I started to work on the motor, removed the pinion gear so that I can remove the armature from the bulkheads. I left the carbon brush, brush spring and the brush tube in place and decided to work on the armature first. Removed all the hairs, cleaned the armature shaft and sanded and buffed the commutator until it's all shiny again. Checked if there were any coils that were damaged and luckily there were none, at this point I know I have a working slot car. I then moved to the brush and removing it was scary as hell at first, I have this tendency of loosing very small parts specially if there are springs involved. hahaha I removed the brush tube and the carbon brush fell but the brush spring was still inside, tilted the tube and the spring came out. Good thing I did not loose anything. Cleaned the tube, spring and buffed the brush and placed it aside.

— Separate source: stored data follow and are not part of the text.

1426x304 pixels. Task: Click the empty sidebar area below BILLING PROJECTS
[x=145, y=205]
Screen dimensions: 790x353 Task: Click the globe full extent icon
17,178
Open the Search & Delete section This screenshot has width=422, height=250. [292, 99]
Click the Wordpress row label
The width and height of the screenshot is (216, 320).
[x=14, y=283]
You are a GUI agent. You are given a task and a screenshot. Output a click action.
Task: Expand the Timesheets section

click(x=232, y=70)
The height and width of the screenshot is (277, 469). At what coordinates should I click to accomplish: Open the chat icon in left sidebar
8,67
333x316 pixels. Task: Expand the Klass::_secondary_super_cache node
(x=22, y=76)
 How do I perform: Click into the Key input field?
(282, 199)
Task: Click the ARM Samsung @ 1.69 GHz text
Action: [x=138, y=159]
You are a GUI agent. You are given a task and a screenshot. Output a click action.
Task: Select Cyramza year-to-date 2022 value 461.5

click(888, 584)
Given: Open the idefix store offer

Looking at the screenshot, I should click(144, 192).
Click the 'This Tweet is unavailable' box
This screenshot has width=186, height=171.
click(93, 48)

I then cleaned the motor magnets and then started to rebuild the motor case.
One Peso coin for size comparison.
Only a gear head would enjoy something beautiful like this. (^_^)
Now that the motor has been cleaned I then moved onto the chassis. There was nothing much to do on the chassis all I did was clean it using an old toothbrush and some liquid soap and let it dry. Once done I then rebuilt the whole chassis. placed the motor back with the shoe spring and I then sanded and buffed the pick up shoe.

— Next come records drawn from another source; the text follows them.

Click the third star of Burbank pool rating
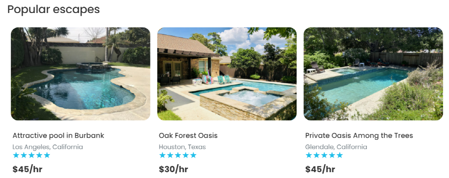Screen dimensions: 449x178 31,155
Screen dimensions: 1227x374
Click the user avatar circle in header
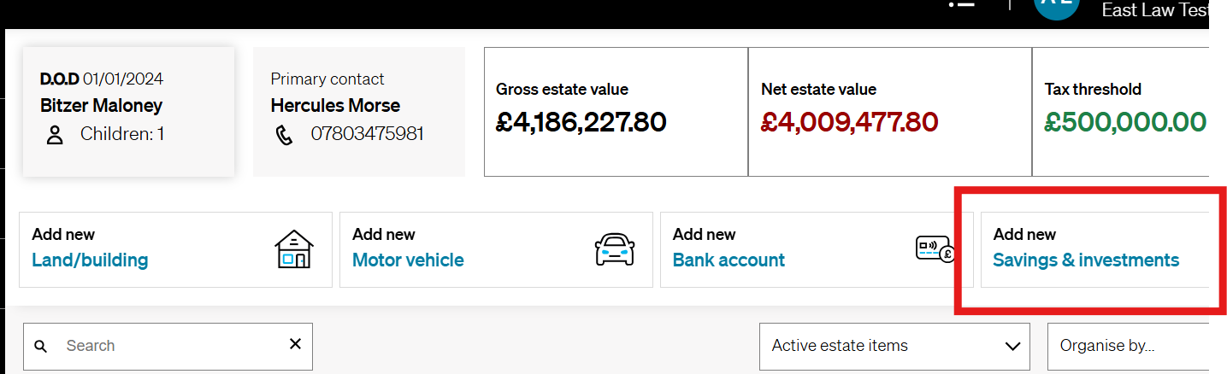pyautogui.click(x=1057, y=4)
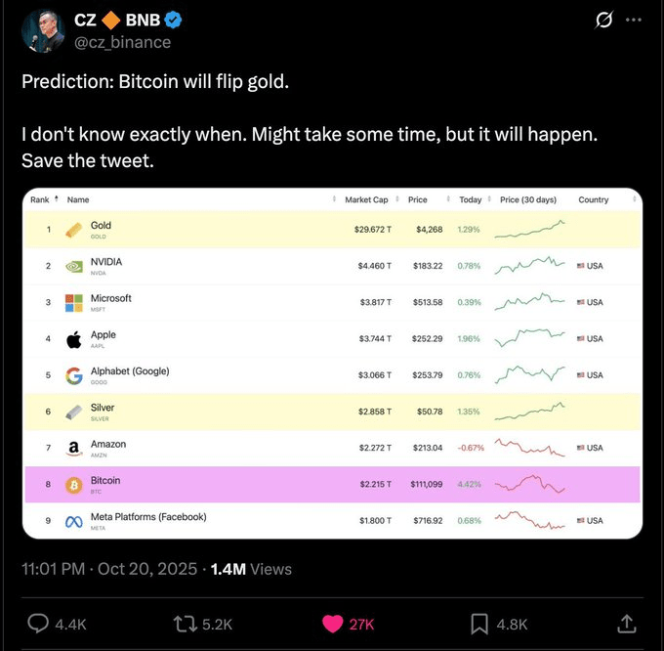Open the @cz_binance handle link

point(123,42)
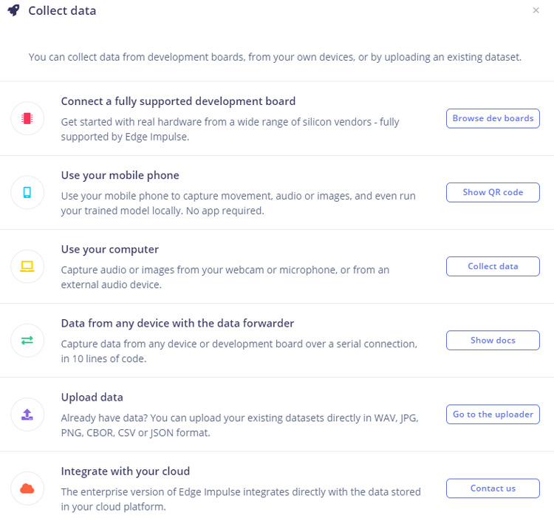Screen dimensions: 554x518
Task: Click the orange cloud integration icon
Action: pos(27,488)
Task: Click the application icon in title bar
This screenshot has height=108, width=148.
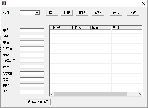Action: [x=4, y=3]
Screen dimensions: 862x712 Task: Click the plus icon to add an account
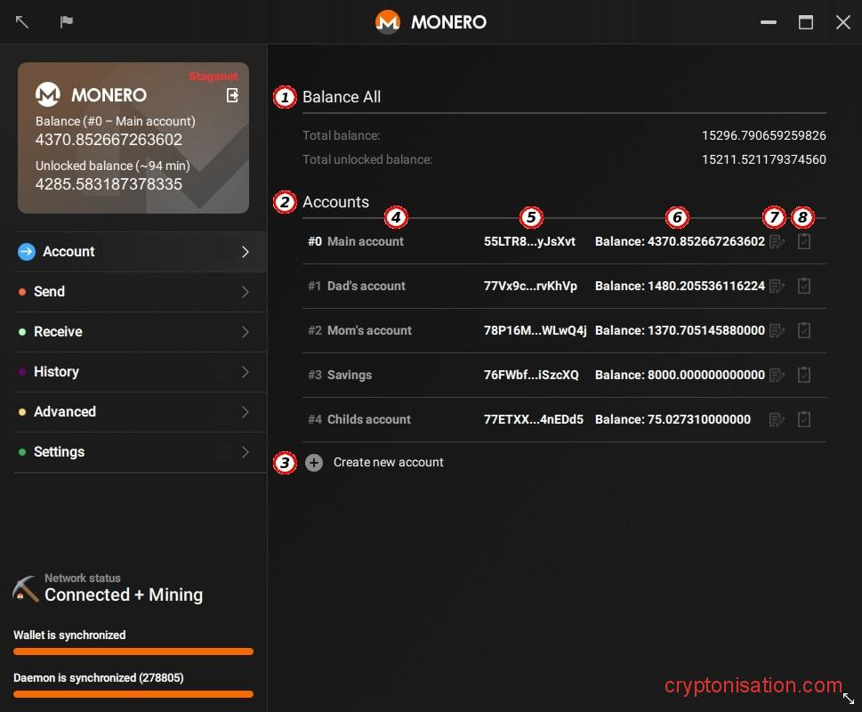click(314, 462)
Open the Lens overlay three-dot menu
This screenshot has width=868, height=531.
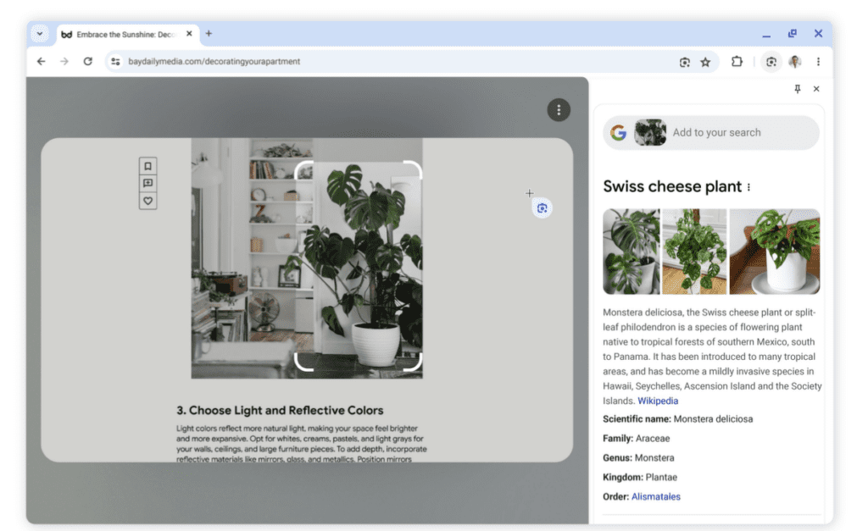(558, 110)
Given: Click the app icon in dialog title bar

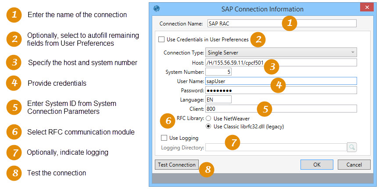Looking at the screenshot, I should coord(157,8).
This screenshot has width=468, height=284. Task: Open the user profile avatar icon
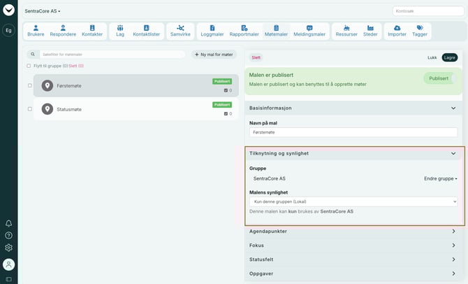(9, 264)
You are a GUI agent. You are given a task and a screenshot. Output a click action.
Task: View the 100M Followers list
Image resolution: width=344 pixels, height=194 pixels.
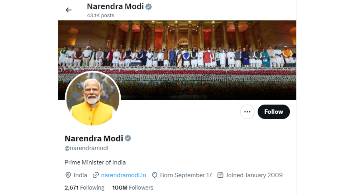point(132,188)
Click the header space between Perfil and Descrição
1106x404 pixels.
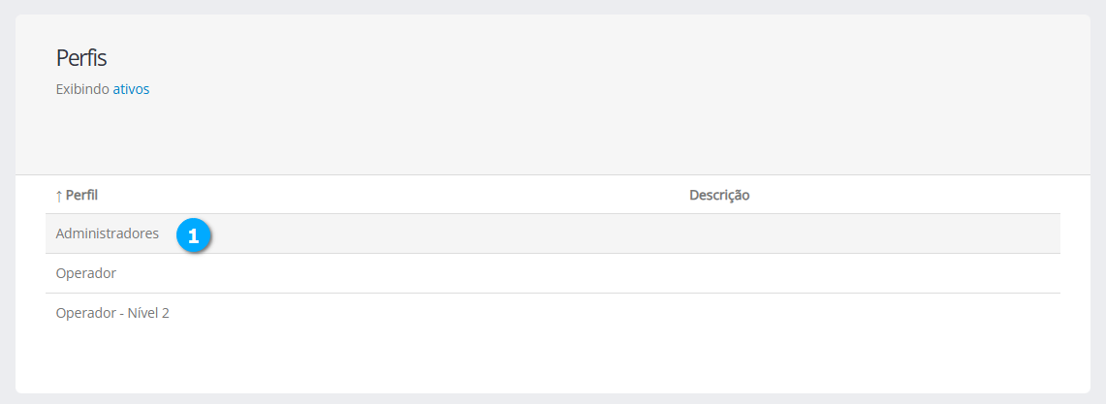388,196
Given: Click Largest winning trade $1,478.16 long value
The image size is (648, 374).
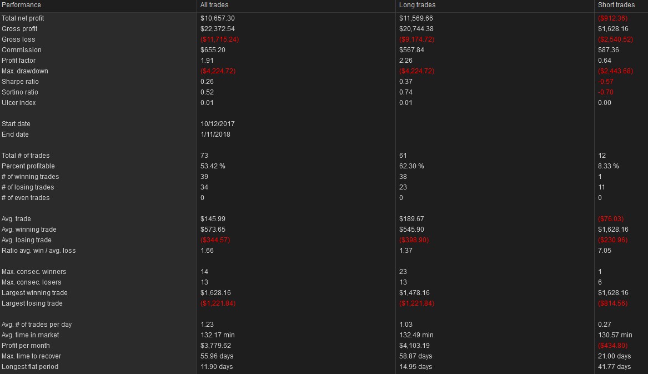Looking at the screenshot, I should tap(414, 292).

Now for those who are clueless about slot cars, this is how Wikipedia defines a slot car: "A slot car (sometimes, slotcar) is a powered miniature auto or other vehicle that is guided by a groove or slot in the track on which it runs. A pin or blade extends from the bottom of the car into the slot. Though some slot cars are used to model highway traffic on scenic layouts, the great majority are used in the competitive hobby of slot car racing or slot racing."
Well for the Tyco series of slot cars not only does the car have a guide pin it also has what they call a traction magnet. And that's what it basically do, it helps keep the car stay on the track by using a magnet and also helps give the car more traction since it's pulling the car down closer to the track.
Guide pin on the left and traction magnet on the right.
After cleaning the pick up shoe I decided to test it first and see if the motor will run. Got the command control part of the track, found some 12V power supply and laid it out on my table. Usually when we rebuild a motor there is a breaking in phase, you'll know that the motor has been well tuned if you'll hear the motor rev to a smooth high pitch sound with almost no vibration. Sadly for my rebuild I think I have to do it again or I might have to replace some of the parts because I did not get that smooth high pitch sound. Here is a short video of the motor revving.
I am still checking for OEM parts or even hop parts that is locally available, and I really hope I could get some. But for now i'll settle for what I have. I am now thinking of a track layout to test the cars. Hopefully get a good video out of it as well and will definitely post it here. That's it for now, thanks for dropping by and keep on Over Haulin!